==== Excerpted data ====
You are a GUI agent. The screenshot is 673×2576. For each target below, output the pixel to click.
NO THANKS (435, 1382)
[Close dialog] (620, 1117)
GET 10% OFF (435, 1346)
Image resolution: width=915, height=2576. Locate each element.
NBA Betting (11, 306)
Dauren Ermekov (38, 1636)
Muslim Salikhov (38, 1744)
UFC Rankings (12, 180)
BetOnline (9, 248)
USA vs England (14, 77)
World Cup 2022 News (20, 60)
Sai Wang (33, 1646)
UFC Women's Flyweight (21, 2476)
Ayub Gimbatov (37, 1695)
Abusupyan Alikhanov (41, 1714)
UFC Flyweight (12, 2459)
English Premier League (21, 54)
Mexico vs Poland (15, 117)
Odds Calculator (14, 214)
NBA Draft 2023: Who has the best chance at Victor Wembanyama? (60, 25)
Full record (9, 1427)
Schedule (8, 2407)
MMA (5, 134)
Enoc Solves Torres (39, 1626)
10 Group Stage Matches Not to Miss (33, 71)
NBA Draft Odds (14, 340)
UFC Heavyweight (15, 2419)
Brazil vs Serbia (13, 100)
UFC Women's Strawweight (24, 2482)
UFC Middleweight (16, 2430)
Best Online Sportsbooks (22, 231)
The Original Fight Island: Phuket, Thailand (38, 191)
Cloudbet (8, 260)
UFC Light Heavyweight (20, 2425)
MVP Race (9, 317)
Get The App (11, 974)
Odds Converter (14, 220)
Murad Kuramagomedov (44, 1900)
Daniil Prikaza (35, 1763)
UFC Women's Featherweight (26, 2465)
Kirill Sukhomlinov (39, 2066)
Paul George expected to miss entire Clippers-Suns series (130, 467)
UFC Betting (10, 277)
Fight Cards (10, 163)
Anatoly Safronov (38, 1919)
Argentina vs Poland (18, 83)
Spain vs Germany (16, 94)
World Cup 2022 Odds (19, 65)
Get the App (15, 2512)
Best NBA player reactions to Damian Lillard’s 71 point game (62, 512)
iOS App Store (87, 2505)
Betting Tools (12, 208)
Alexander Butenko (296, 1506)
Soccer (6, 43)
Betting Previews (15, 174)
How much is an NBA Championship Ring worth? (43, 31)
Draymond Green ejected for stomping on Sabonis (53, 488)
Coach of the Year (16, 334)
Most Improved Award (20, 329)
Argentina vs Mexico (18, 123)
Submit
====
Work to complete |
In the listing above, locate the line with "Cloudbet (8, 260)" and the line with "World Cup 2022 Odds (19, 65)", then extract exactly those lines and every line between them, and nothing more.

Output below |
Cloudbet (8, 260)
UFC Light Heavyweight (20, 2425)
MVP Race (9, 317)
Get The App (11, 974)
Odds Converter (14, 220)
Murad Kuramagomedov (44, 1900)
Daniil Prikaza (35, 1763)
UFC Women's Featherweight (26, 2465)
Kirill Sukhomlinov (39, 2066)
Paul George expected to miss entire Clippers-Suns series (130, 467)
UFC Betting (10, 277)
Fight Cards (10, 163)
Anatoly Safronov (38, 1919)
Argentina vs Poland (18, 83)
Spain vs Germany (16, 94)
World Cup 2022 Odds (19, 65)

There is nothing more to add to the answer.